━━ Data for processing ━━

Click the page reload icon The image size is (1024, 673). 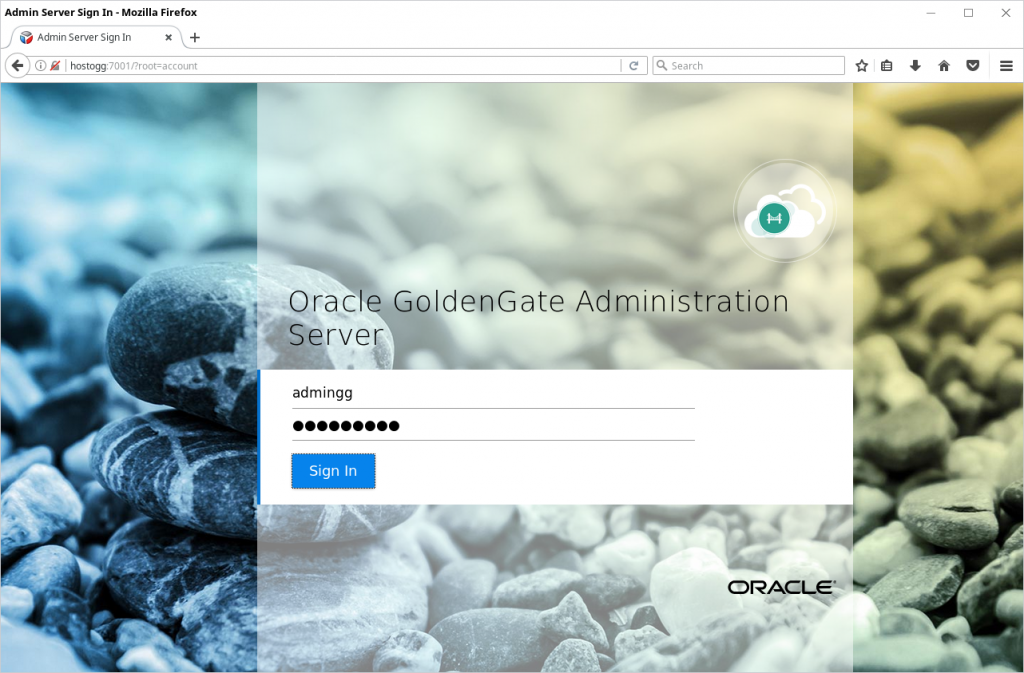click(x=634, y=65)

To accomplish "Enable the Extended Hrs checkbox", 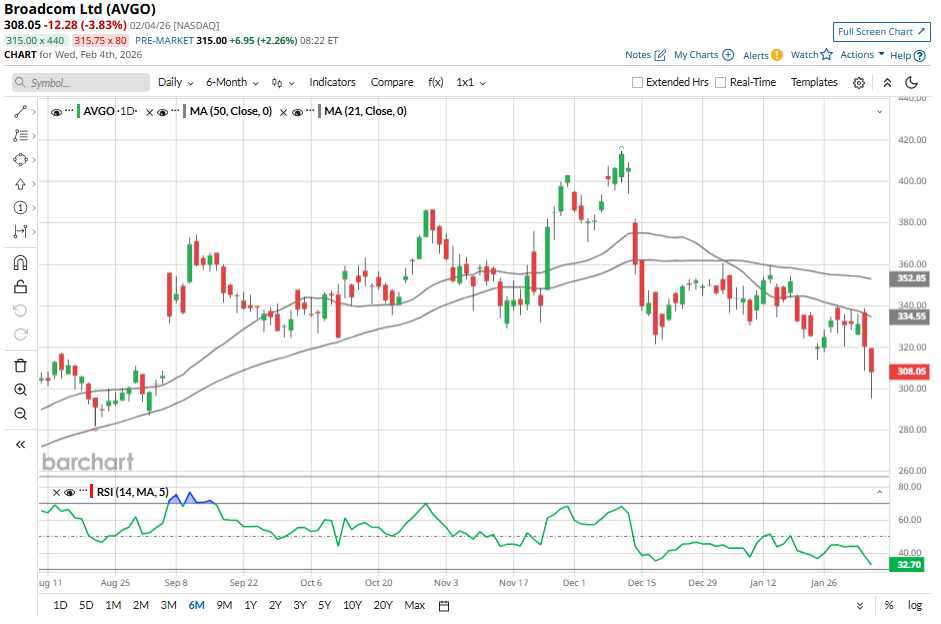I will [638, 83].
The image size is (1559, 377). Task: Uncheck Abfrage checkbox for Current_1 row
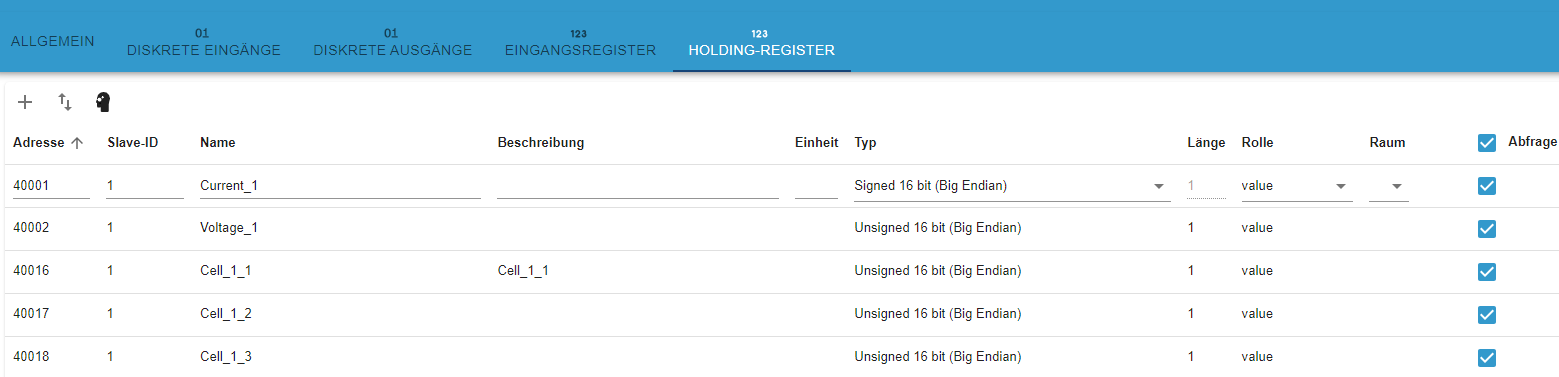[1487, 186]
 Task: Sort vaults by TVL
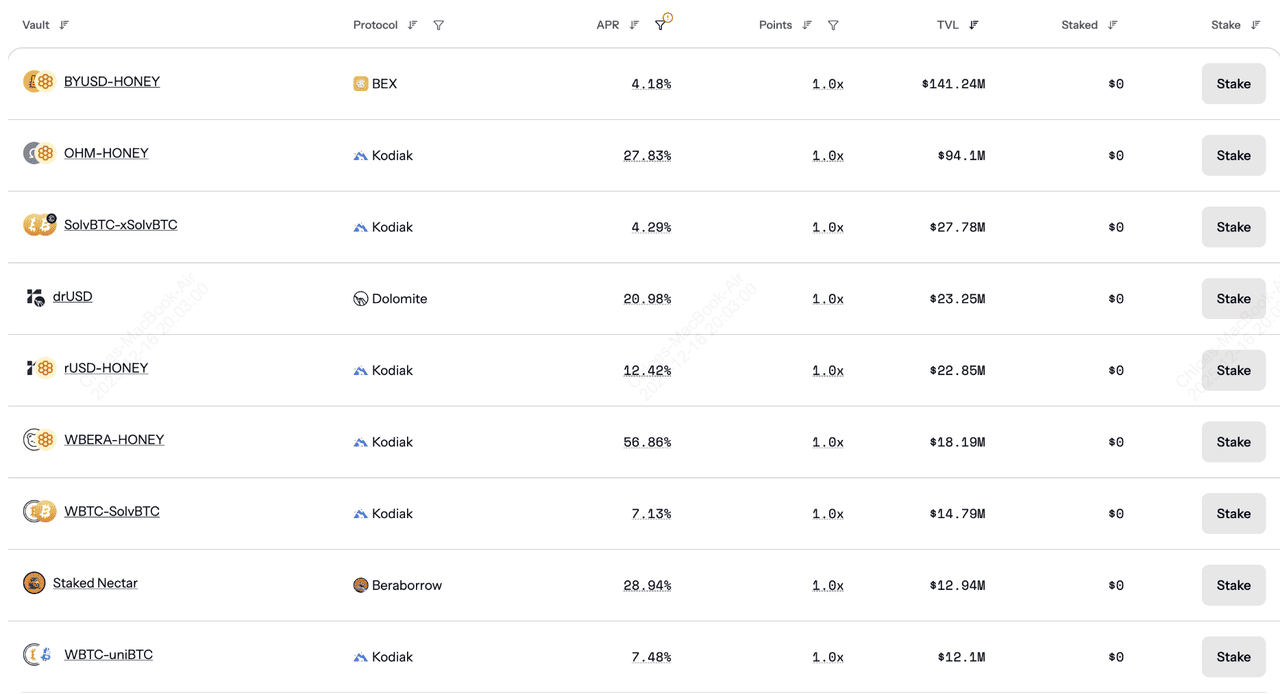coord(973,25)
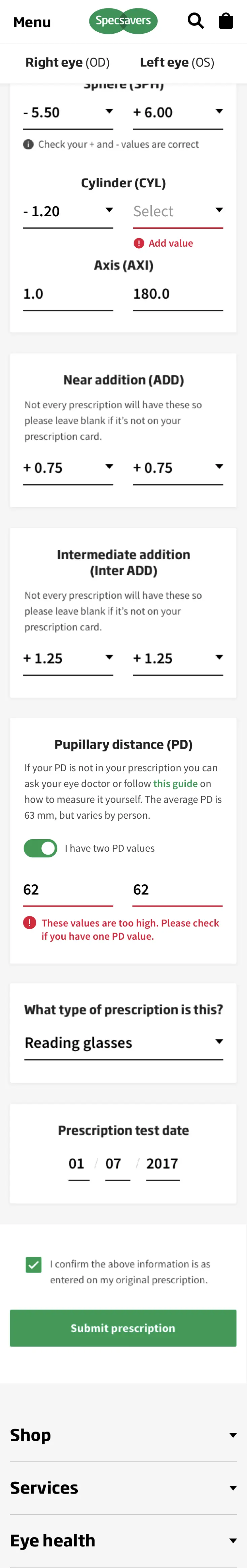Open the right eye Intermediate addition +1.25 dropdown
Viewport: 247px width, 1568px height.
[68, 659]
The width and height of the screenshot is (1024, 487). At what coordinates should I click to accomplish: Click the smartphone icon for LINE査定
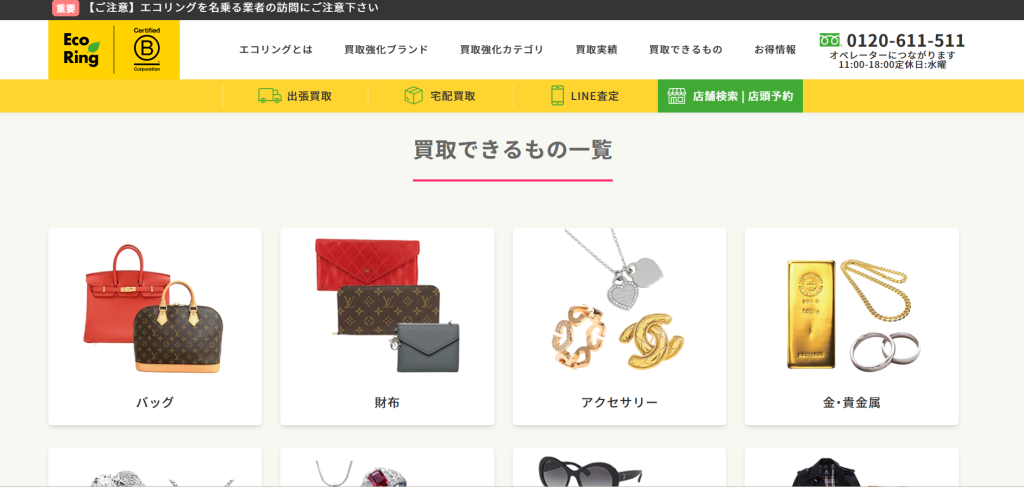pyautogui.click(x=557, y=96)
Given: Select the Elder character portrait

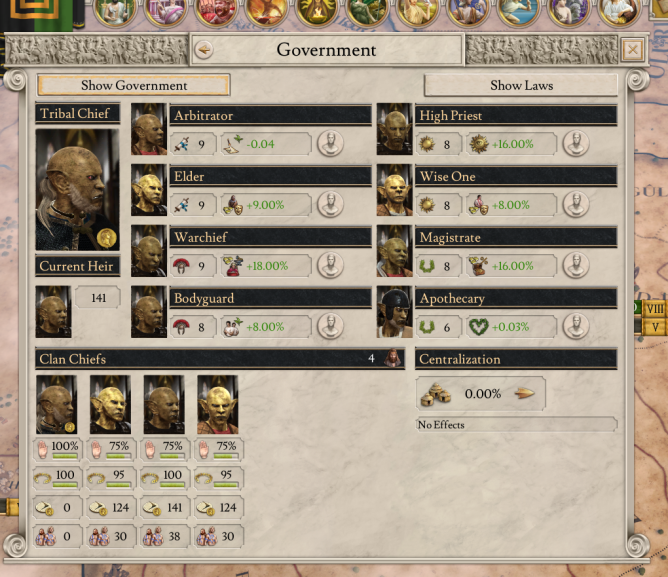Looking at the screenshot, I should (149, 190).
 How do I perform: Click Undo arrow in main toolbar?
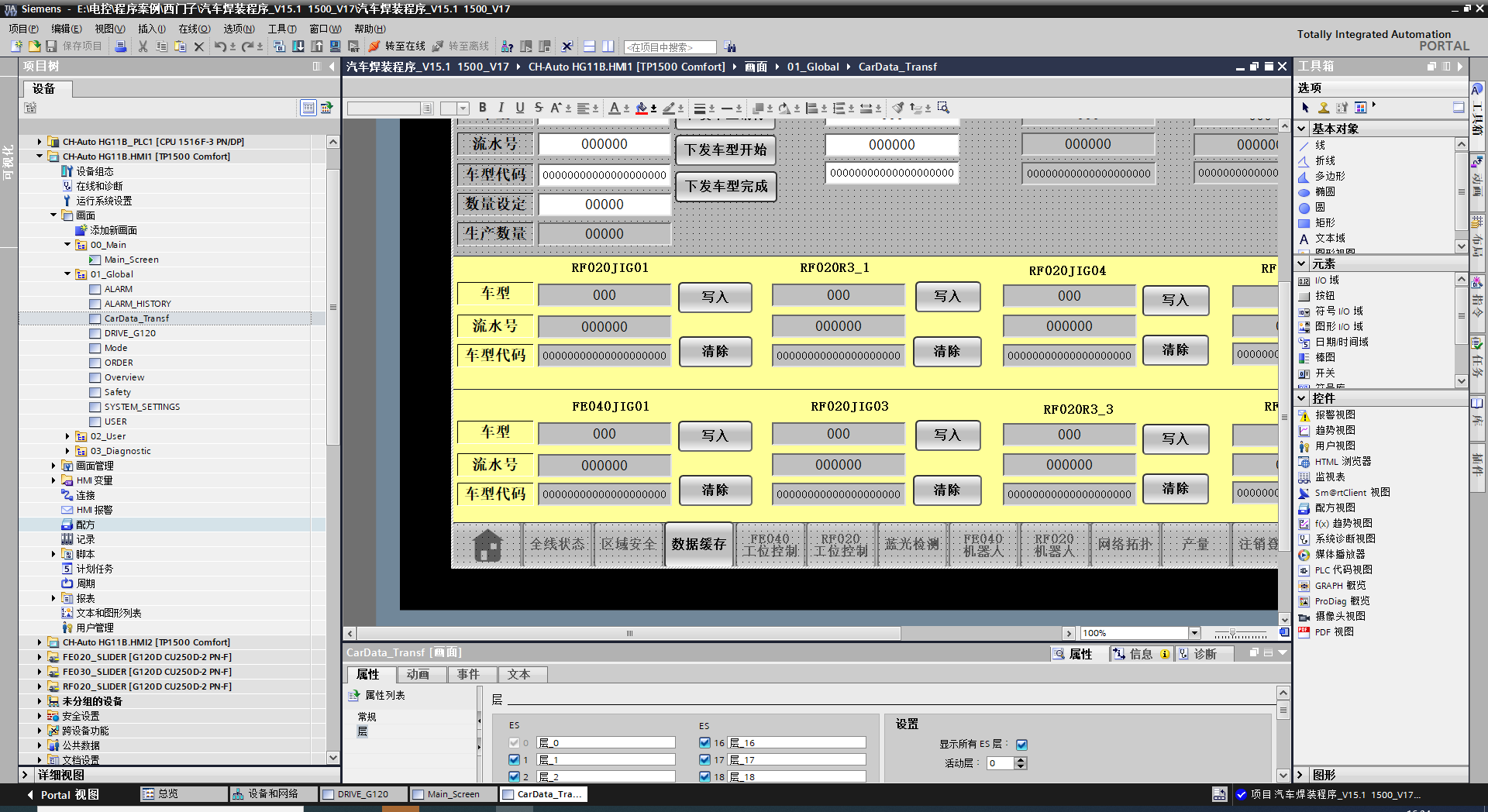tap(220, 46)
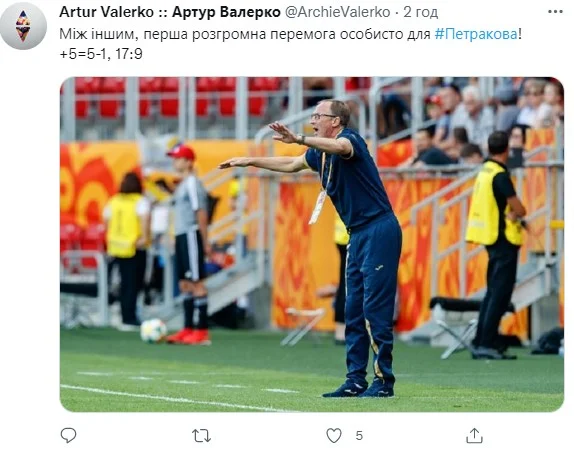Screen dimensions: 574x451
Task: Open the share upload-arrow icon
Action: coord(474,435)
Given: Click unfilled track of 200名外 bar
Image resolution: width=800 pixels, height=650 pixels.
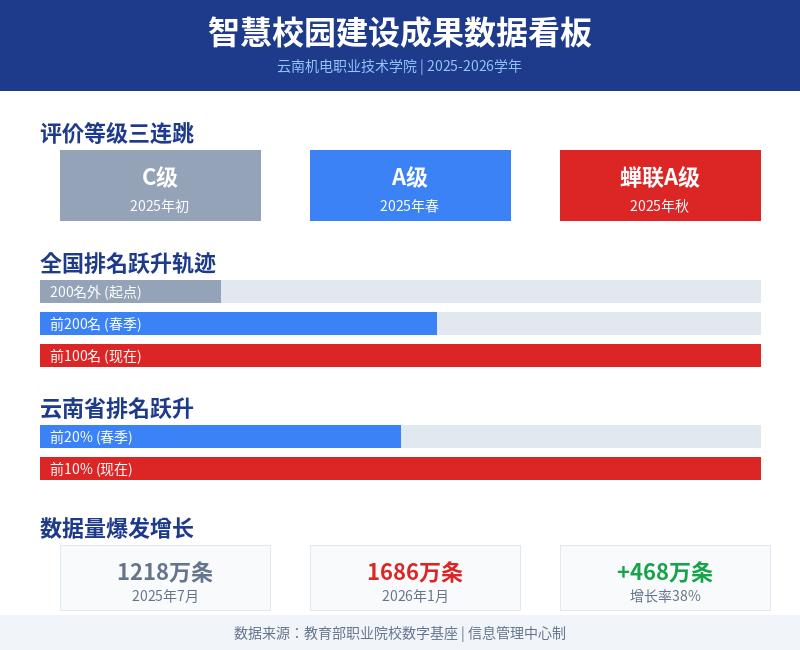Looking at the screenshot, I should 491,291.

━━━

The lines running from the one with "Given: Click unfilled track of 200名外 bar" to the close of the material above are to be retyped exactly; no picture is to be included.

**Result of this task:**
Given: Click unfilled track of 200名外 bar
Image resolution: width=800 pixels, height=650 pixels.
Looking at the screenshot, I should 491,291.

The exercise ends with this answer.